PROBLEMS AND TASKS:
(1) Please rewrite the paragraph in the "Always On My Mind" history that begins "The first versions were recorded" as a short bulleted list, keeping its main facts.
(2) Resume the "Always On My Mind" history after its final sentence.

TEXT SECTION:
######
That was in 1971; since then, more than 300 artists have covered this simple, achingly poignant and instantly memorable song, with its immaculate lyrical couplets (“Should have/could have”; “Hold you/told you”).
This alone is testament to the potency of Carson’s composition. But the song has another kind of power: it has survived the stress-testing process of being covered in radically different genres — among them unadorned country, power-balladry and electropop.
The first versions were recorded in 1972 by Brenda Lee who played it straight as a country-pop song, and Gwen McCrae (wife of George “falsetto” McCrae), who brought a soulful quality to her vocal performance. Then along came Elvis. Recorded in March 1972 at RCA’s Hollywood studio, Elvis’s version took “Always On My Mind” to a new level: in a word, it was big — huge, tonsil-rattling vocals, a grandiose strings-and-brass arrangement.
Although it was initially released as the B-side to “Separate Ways”, Presley’s rendition became an instant worldwide hit, its lyrics gaining added poignancy from his recent separation from his wife Priscilla.
And that could have been that, had it not been for Willie Nelson. A decade later he revived the song so successfully — it won him three Grammy awards — that there is now a widespread misconception that he wrote it. Nelson took the song back to its country roots, his almost casual vocal delivery steeped in wistful world-weariness.
######
DATASET ENTRIES:
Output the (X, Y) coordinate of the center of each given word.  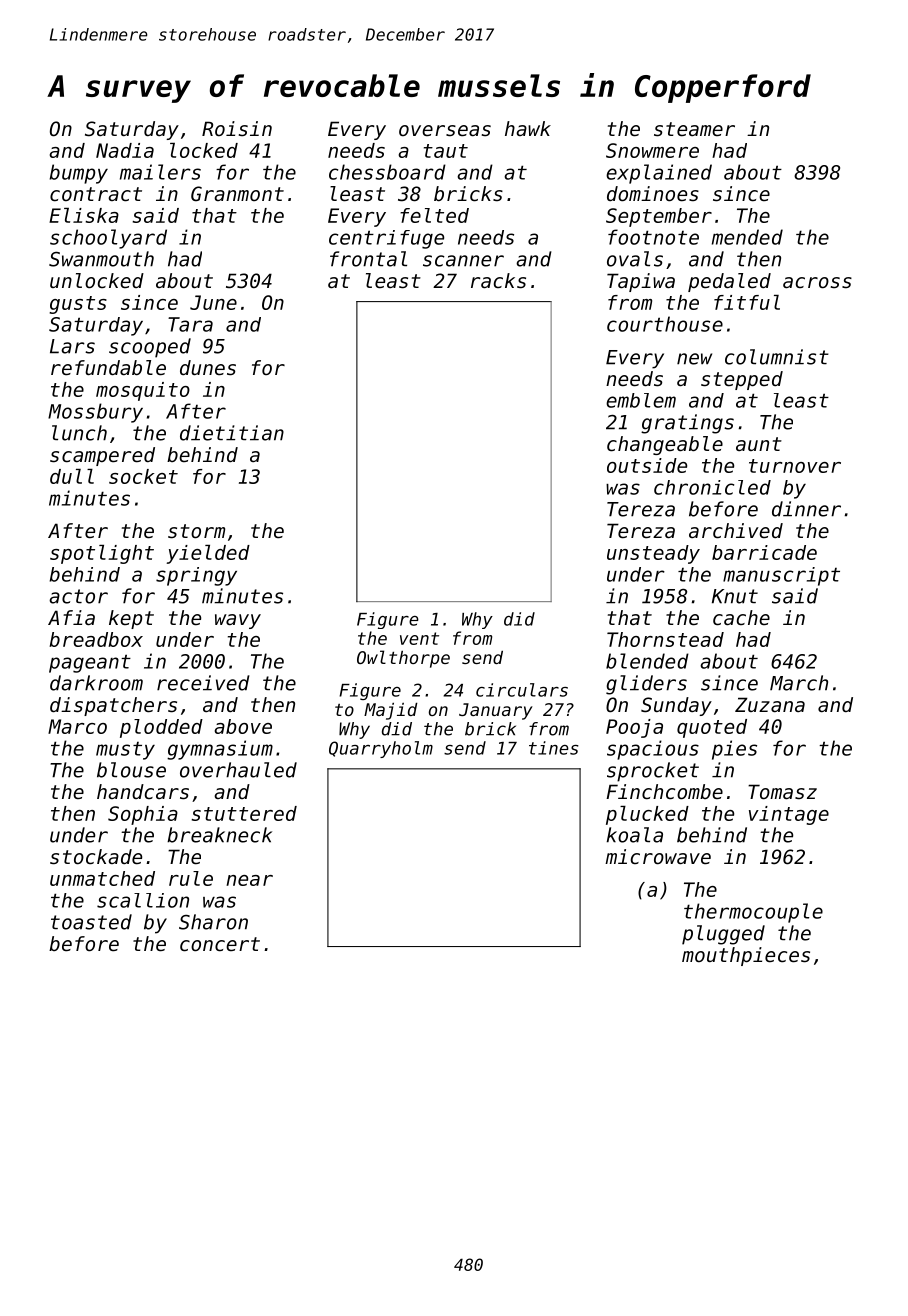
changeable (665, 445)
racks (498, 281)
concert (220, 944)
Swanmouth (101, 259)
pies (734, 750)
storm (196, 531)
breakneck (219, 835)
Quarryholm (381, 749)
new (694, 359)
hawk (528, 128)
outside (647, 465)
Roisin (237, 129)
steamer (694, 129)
######
ANSWERS BELOW:
(1)
- Brenda Lee recorded one of the first versions in 1972 and played it straight as a country-pop song.
- Gwen McCrae, wife of George McCrae, also recorded it in 1972 and gave her vocal a soulful quality.
- Elvis recorded his version in March 1972 at RCA's Hollywood studio.
- His version took the song to a new level: huge vocals and a grandiose strings-and-brass arrangement.

(2)
Five years later, in 1987, the UK’s ITV television network was planning a programme to mark the 10th anniversary of Elvis’s death. The electro-pop duo, the Pet Shop Boys, chose to cover “Always On My Mind” for the show. Once more, the song displayed its flexibility: over a pulsing high-energy beat and splashing synths, and with singer Neil Tennant’s fey vocals floating across this throbbing wall of sound, their version was a world away from the histrionics of Elvis or the careworn voice of Willie Nelson.
Still, it was a triumph — so much so that the duo recorded it, and later that year the single went on to occupy the coveted Christmas number one slot.
Last year, in a poll conducted by BBC Music, the Pet Shop Boys’ version was voted the “best cover version of all time”. Careful listeners will also notice that the Pet Shop Boys’ version has a twist on the original: at the end of the chorus, they added an extra chord, a B-flat. Tennant said that the chord “makes it far more like a pop song”.
For devastating simplicity, though, perhaps the best rendition of “Always On My Mind” came from Nelson, on the BBC’s Wogan chat show in 1982 (available on YouTube). His recorded version had had a full backing band but here he was on his own, plucking “Trigger”, his trusty, battered nylon-strung guitar, his voice woody and resonant with regret; the perfect man for a perfect song.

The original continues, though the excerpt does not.